Maternal and Newborn Health, Comprehensive Community Based Rehabilitation in Tanzania, Dar es Salaam, United Republic of Tanzania
Global Health Section, Department of Public Health, University of Copenhagen, Kobenhavn, Denmark.
BMJ Glob Health. 2021 Jan;6(1). doi: 10.1136/bmjgh-2020-004022.
Rapid urbanisation in Dar es Salaam, the main commercial hub in Tanzania, has resulted in congested health facilities, poor quality care, and unacceptably high facility-based maternal and perinatal mortality. Using a participatory approach, the Dar es Salaam regional government in partnership with a non-governmental organisation, Comprehensive Community Based Rehabilitation in Tanzania, implemented a complex, dynamic intervention to improve the quality of care and survival during pregnancy and childbirth. The intervention was rolled out in 22 public health facilities, accounting for 60% of the city's facility births.
Multiple intervention components addressed gaps across the maternal and perinatal continuum of care (training, infrastructure, routine data quality strengthening and utilisation). Quality of care was measured with the Standards-Based Management and Recognition tool. Temporal trends from 2011 to 2019 in routinely collected, high-quality data on facility utilisation and facility-based maternal and perinatal mortality were analysed.

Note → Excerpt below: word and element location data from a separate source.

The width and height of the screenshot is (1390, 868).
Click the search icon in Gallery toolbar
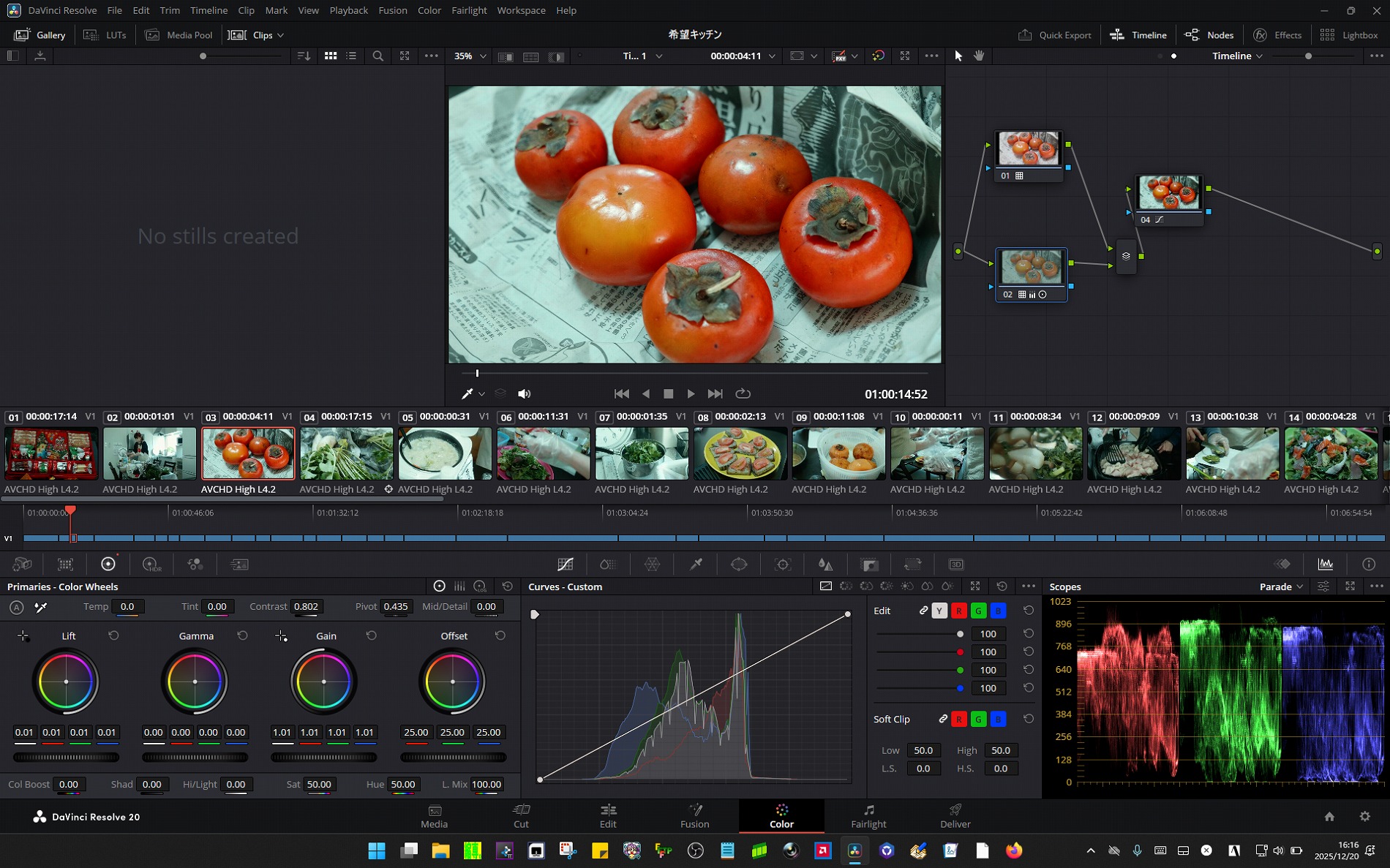click(377, 56)
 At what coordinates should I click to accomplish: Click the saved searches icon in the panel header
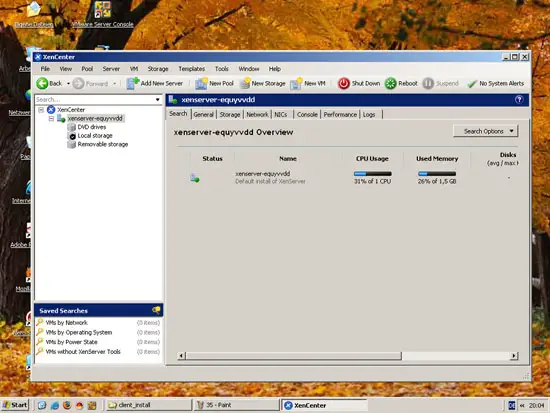[x=156, y=310]
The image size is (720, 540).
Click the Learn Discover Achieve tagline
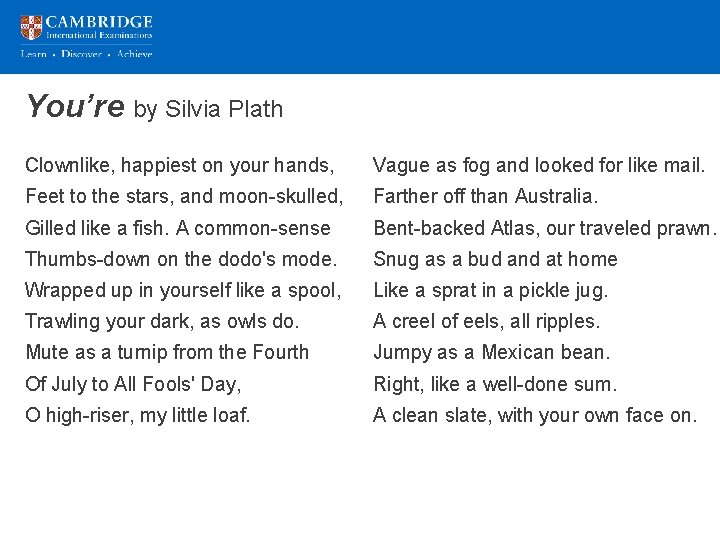(86, 54)
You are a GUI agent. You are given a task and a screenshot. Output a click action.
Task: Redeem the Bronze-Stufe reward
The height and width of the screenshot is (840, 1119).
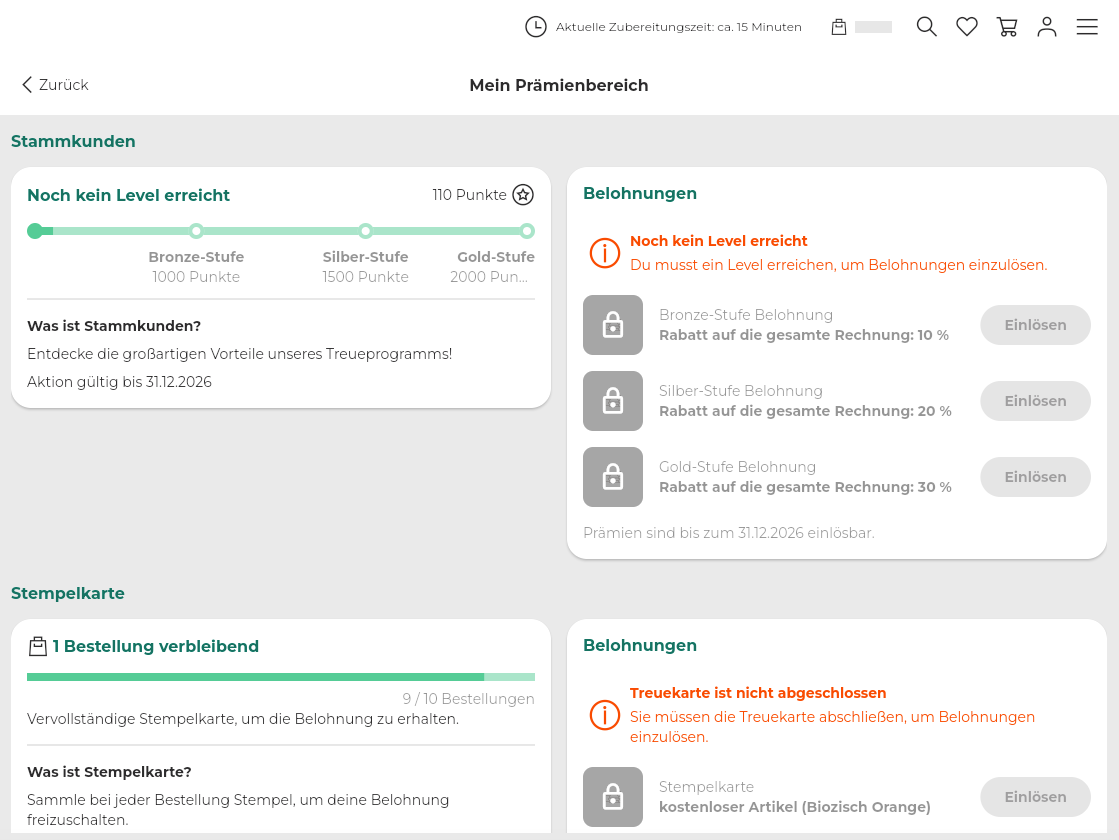point(1035,325)
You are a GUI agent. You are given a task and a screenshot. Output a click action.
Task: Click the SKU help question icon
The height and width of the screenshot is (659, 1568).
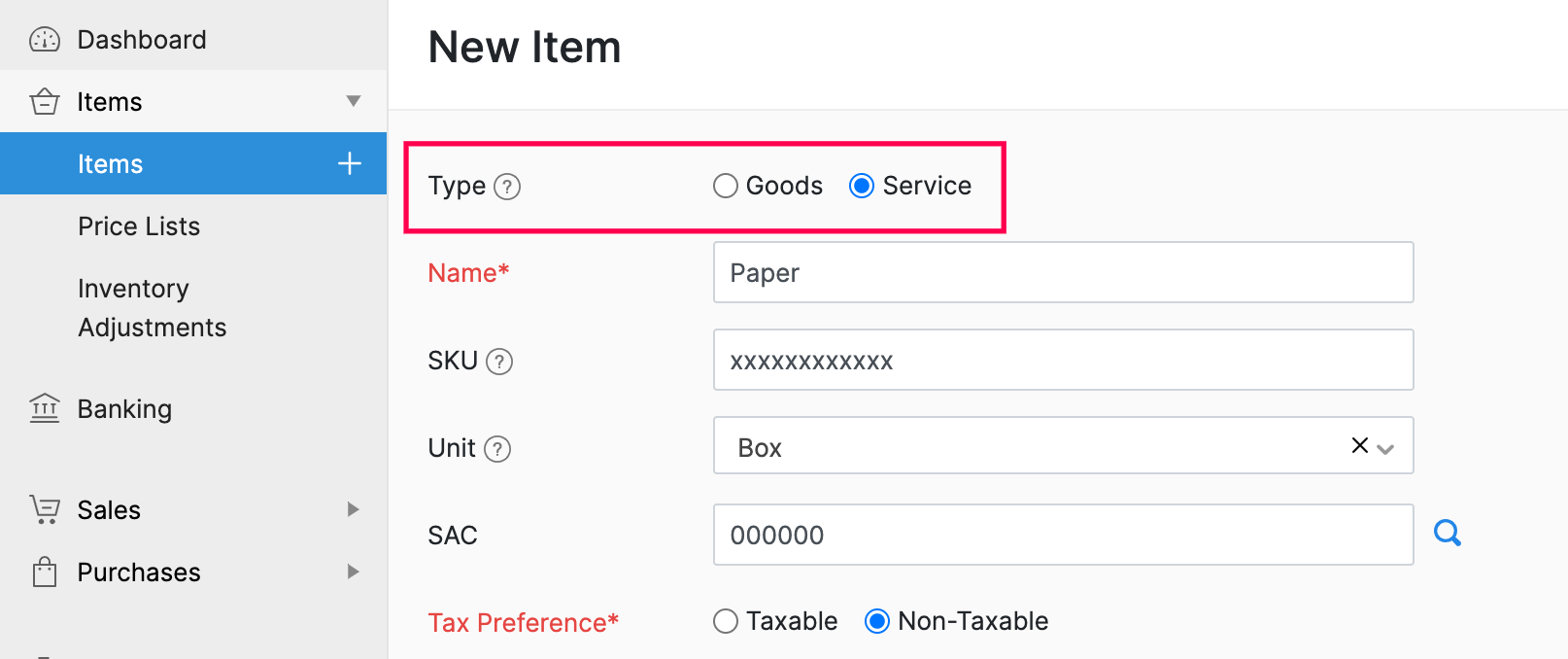click(499, 362)
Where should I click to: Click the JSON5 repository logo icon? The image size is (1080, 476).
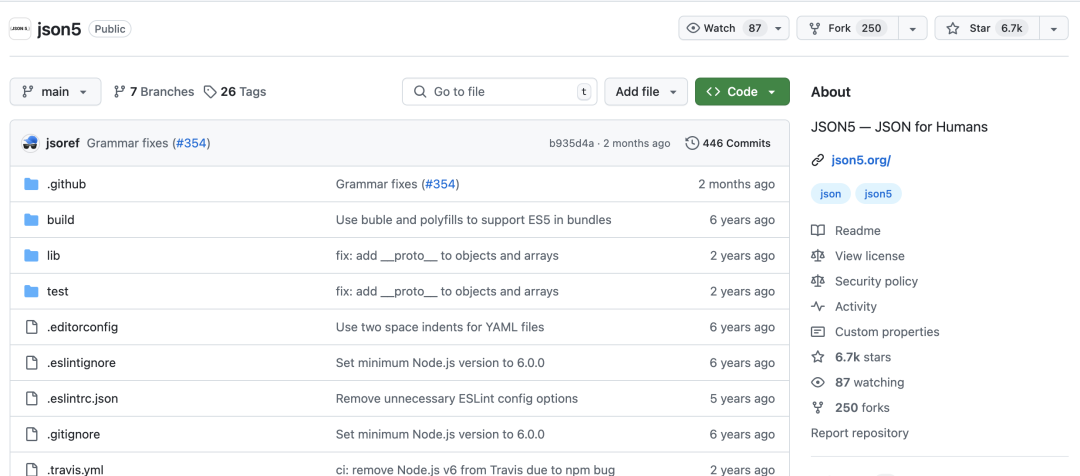[x=19, y=29]
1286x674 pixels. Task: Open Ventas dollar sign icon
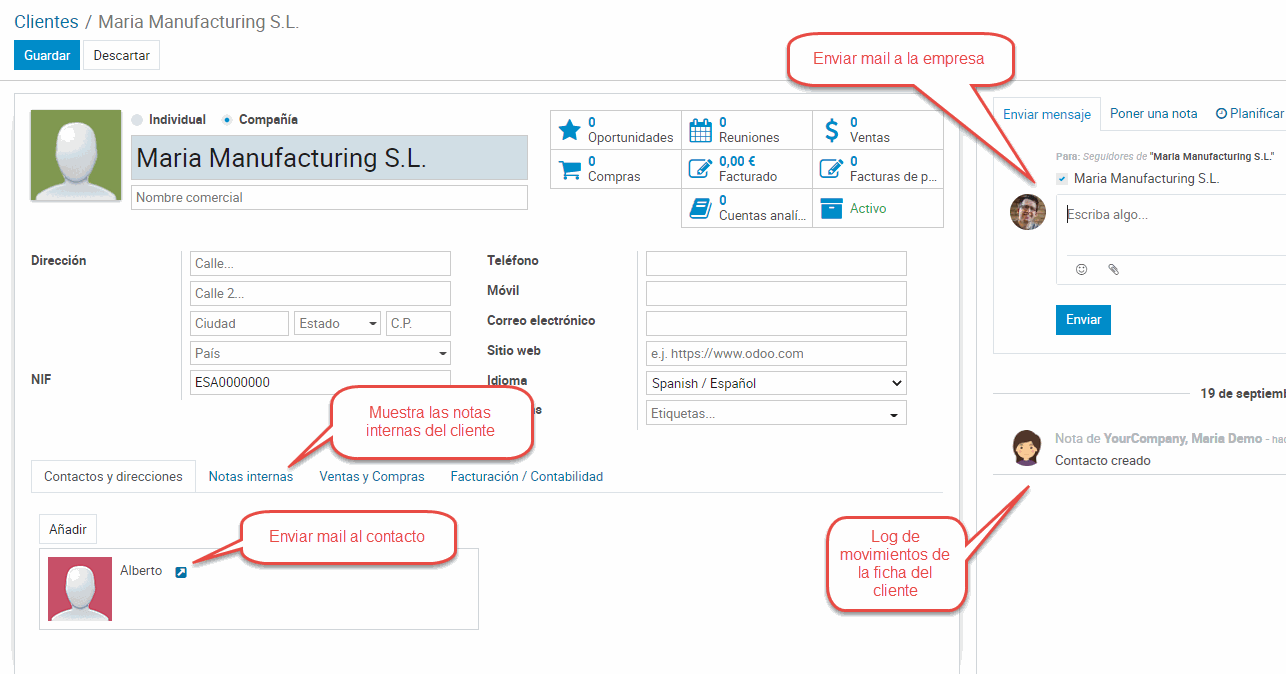pos(832,130)
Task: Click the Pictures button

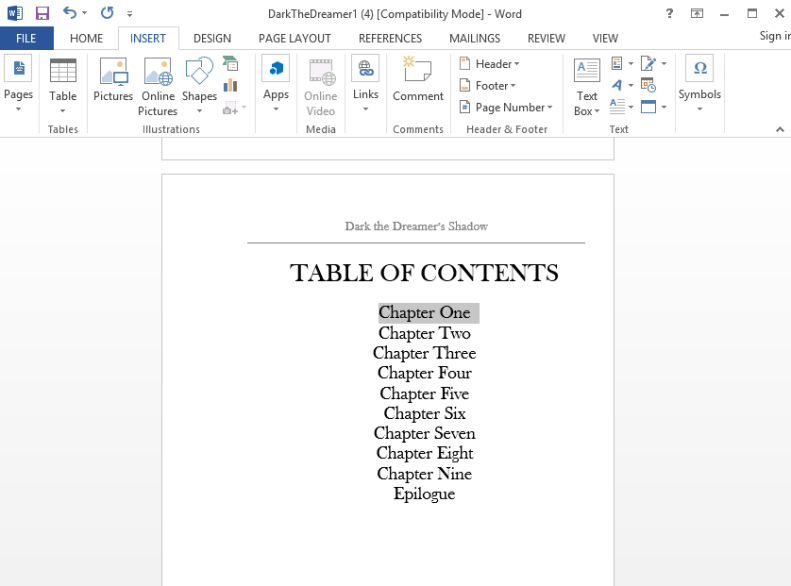Action: coord(113,82)
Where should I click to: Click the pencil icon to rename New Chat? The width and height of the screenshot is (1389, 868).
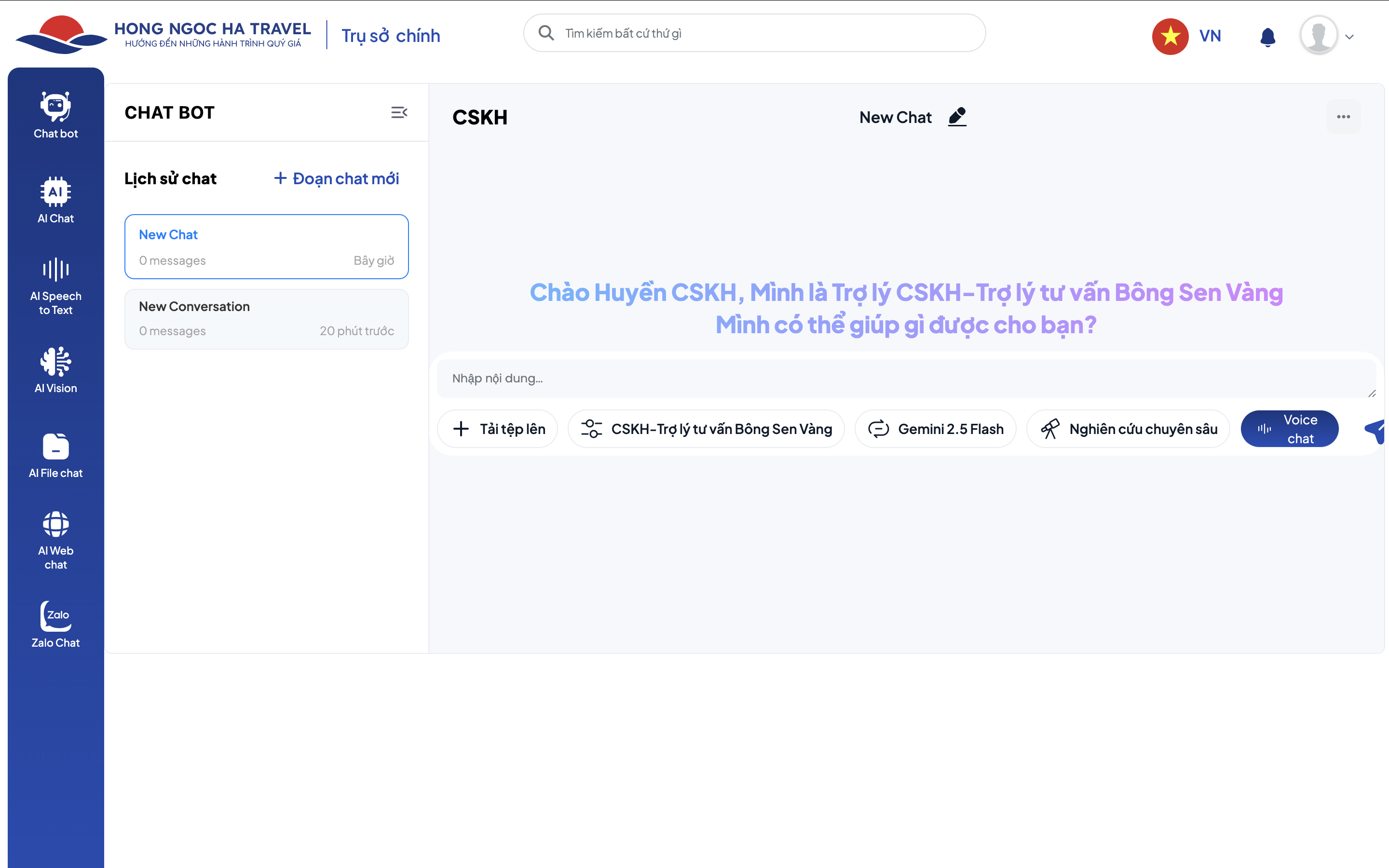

Significant improvements were observed in the 22 health facilities: 41% decongestion in the three most overcrowded hospitals and comparable increase in use of lower level facilities, sixfold increase in quality of care, and overall reductions in facility-based maternal mortality ratio (47%) and stillbirth rate (19%).
This collaborative, multipartner, multilevel real-world implementation, led by the local government, leveraged structures in place to strengthen the urban health system and was sustained through a decade. As depicted in the theory of change, it is highly plausible that this complex intervention with the mediators and confounders contributed to improved distribution of workload, quality of maternity care and survival at birth.
坦桑尼亚主要商业中心达累斯萨拉姆的快速城市化导致医疗设施拥挤、护理质量差,以及不可接受的高机构性孕产妇和围产期死亡率。达累斯萨拉姆地区政府与非政府组织全面社区基础康复坦桑尼亚合作,采用参与式方法,实施了一项复杂而动态的干预措施,以提高妊娠和分娩期间的护理质量和生存。该干预措施在 22 家公立卫生机构中实施,占该市机构分娩的 60%。
多个干预组件解决了孕产妇和围产期护理连续体中的差距(培训、基础设施、常规数据质量加强和利用)。护理质量使用基于标准的管理和认可工具进行衡量。对 2011 年至 2019 年期间常规收集的、关于机构利用和机构性孕产妇和围产儿死亡率的高质量数据进行了时间趋势分析。
在 22 家卫生机构中观察到显著改善:在最拥挤的 3 家医院中,拥堵程度降低了 41%,同时使用较低级别的设施的比例也相应增加,护理质量提高了六倍,机构性孕产妇死亡率(47%)和死产率(19%)总体下降。
由地方政府领导的这种协作、多伙伴、多层次的真实实施,利用现有结构加强了城市卫生系统,并持续了十年。正如变革理论所描绘的那样,这种具有中介和混杂因素的复杂干预措施极有可能有助于改善工作负荷分配、产妇护理质量和出生时的生存。